The Text Recognition model extracts characters that are compiled into a list of strings. Our model is unique because it operates with whole sentences instead of individual words. This approach offers several benefits: it reduces the number of runs required to complete the recognition process and allows the model to recognize gaps between words, which is an important capability for many applications. However, it’s important to note that this stage is more resource-intensive than Text Detection, as the model operates for each individual cropped rectangle.
Great! Now that we've explored all stages of the OCR pipeline, let's take a closer look at how we integrate the OCR pipeline with Lens Studio, a robust and user-friendly desktop application that empowers creators to construct their unique Lenses from the ground up. Read more about Lens Studio.
Lens Studio comes with a variety of pre-made deep learning models, but you're not restricted to just those. You can easily incorporate your own models using SnapML, a powerful tool that enables advanced image processing capabilities to be implemented.
Before creating an OCR Template in Lens Studio, we need to convert our models, Text Detector, and Text Recognition, to the SnapML-compatible format called ONNX. It's a cross-platform format that enables models to be trained in one framework and then easily used in another, promoting flexibility.

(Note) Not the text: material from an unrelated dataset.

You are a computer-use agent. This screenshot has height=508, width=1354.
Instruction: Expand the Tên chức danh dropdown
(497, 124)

First, we extracted initial weights for models from the PaddleOCR library, which specializes in Optical Character Recognition tasks. These initial weights are stored in the PaddlePaddle format.
Next, we break down the integration into two key steps:
1. Weights conversion from PaddlePaddle to ONNX format
2. Incorporating models in ONNX format into SnapML by modifying the models’ architecture to improve compatibility
To see this integration in action, refer to the accompanying Google Colab Notebook. Within the notebook, you will find step-by-step instructions on how to launch the OCR inference using SnapML on Python.

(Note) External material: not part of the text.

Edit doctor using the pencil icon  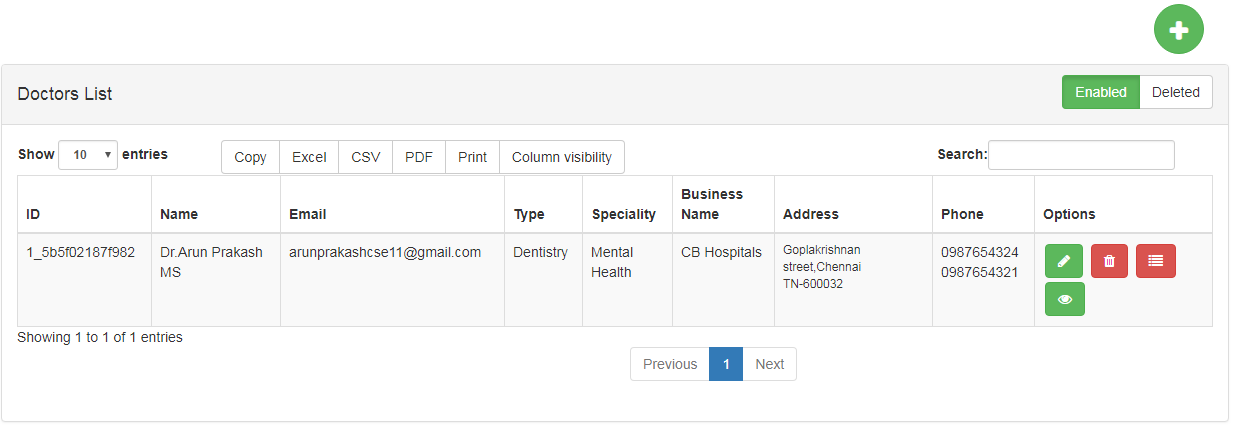[x=1063, y=261]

Now that we have integrated these Deep Learning models to LensStudio, let's get ready for some magic!
The OCR Template is based on the Object Detection Template, which provides a way to place UI elements on the screen based on the bounding boxes of the objects.
In the OCR Template, the Text Detector works in real-time, providing users with instant feedback on the text present in the image in the same way how Object Detection Template works.
However, the algorithm for Text Recognition requires additional processing time, which may cause delays in the recognition process. In order to address this issue, we use a post-capture approach — this is how the user experience works for the OCR Lens:
1. The user sees the highlighted detected text on the screen
2. The user can press the "Recognize" button to get the text as a string of characters to copy to the clipboard
Furthermore, the OCR Template provides numerous parameters that can be adjusted. For example, you can modify the model's prediction confidence threshold or set a maximum number of detections per captured frame.
If you're interested in OCR Template customization, you might want to take a look at the OCR Guide for more information about API and Template UI. Enjoy exploring!
For instance, you can improve the OCR template by incorporating several features that facilitate text interaction. Integrating a text magnification function can assist people with visual impairments in effortlessly reading the surrounding text.
The OCR Template on Snapchat offers a convenient way to use text for communication and interaction. By effectively implementing the OCR Template API, Snapchat has taken a step towards enhancing the augmented reality experience for its diverse user base. It enables users to explore a new way of expressing themselves and engaging with content.
We are thrilled to be working with Snap!
We can't wait to see all the awesome ways people use this template to create beautiful and fun solutions, for imaginative self-expression.